Hamlet of the Shchigrovsky District Analysis

Ivan Turgenev

Style and Technique

(Comprehensive Guide to Short Stories, Critical Edition)

Written more as a character study than a short story, “Hamlet of the Shchigrovsky District” is one of twenty-five sketches that Turgenev wrote between 1847 and 1851. It was included in Turgenev’s first published work, a collection of the most important of these sketches, entitled Zapiski okhotnika (1852; Russian Life in the Interior, 1855; better known as A Sportsman’s Sketches, 1932). Each sketch is a minutely detailed portrait of a Russian type: a representative of the kinds of people whom Turgenev met while he hunted through the Russian countryside. The sketches are linked by an objective narrator, a discerning hunter who is able to hear the voices of provincial landowners and peasants, who is able to hear the land and its peasant boys speak; yet this huntsman cannot answer. He is a nearly mute narrator, an instrument on which the people he encounters play a uniquely poignant Russian tune.

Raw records
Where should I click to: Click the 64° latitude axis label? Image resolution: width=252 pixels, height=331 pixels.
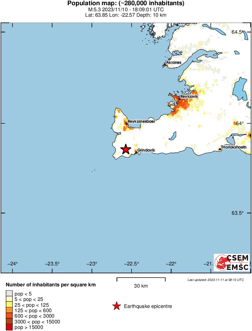pos(240,123)
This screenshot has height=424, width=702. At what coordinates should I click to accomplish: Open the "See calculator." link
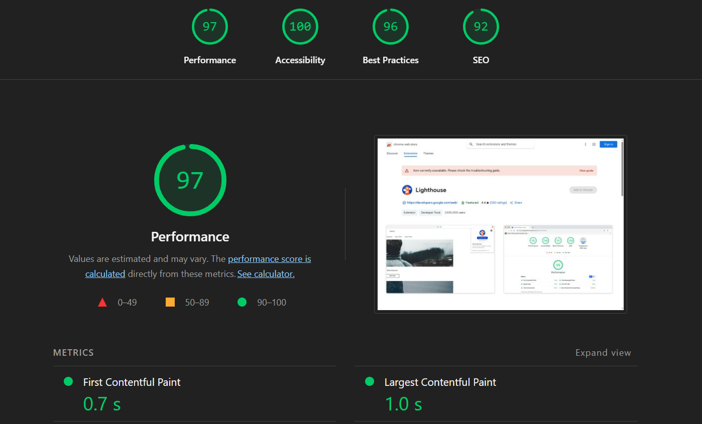[266, 274]
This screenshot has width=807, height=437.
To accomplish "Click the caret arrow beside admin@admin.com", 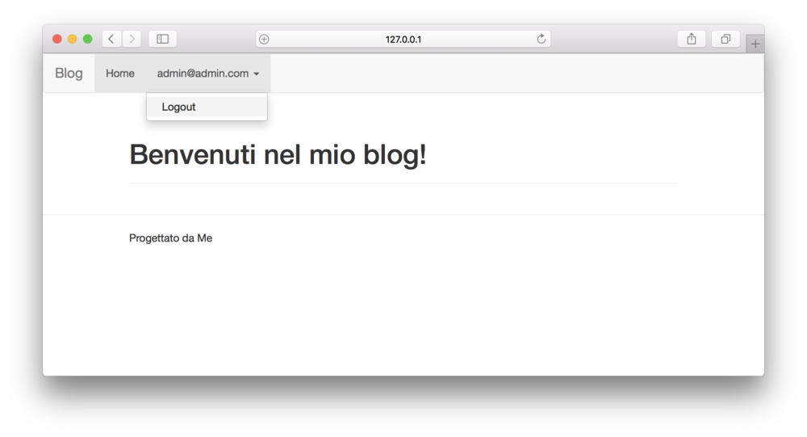I will tap(257, 74).
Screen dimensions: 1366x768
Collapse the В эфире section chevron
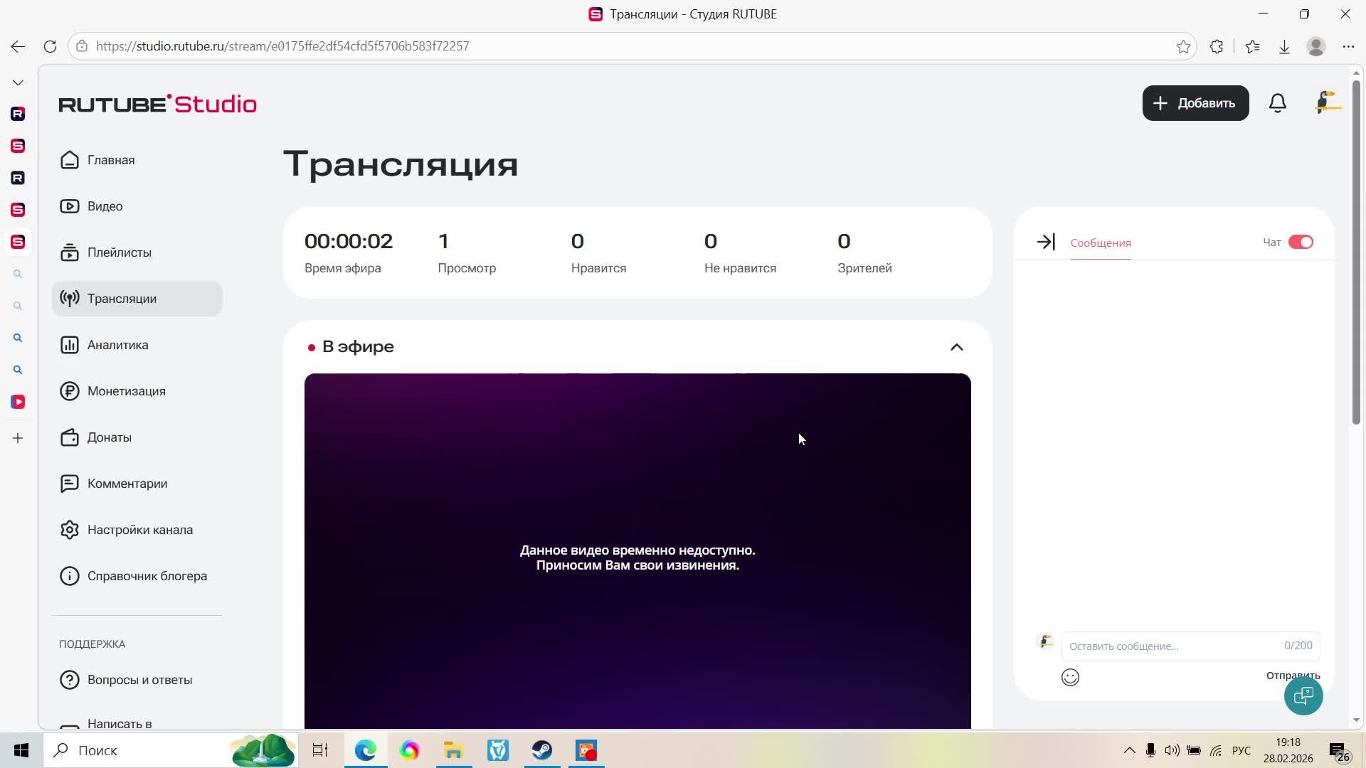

Task directions
According to the Turgenev sketch analysis above, how many sketches did Turgenev write between 1847 and 1851?

Completed exercise
Twenty-five.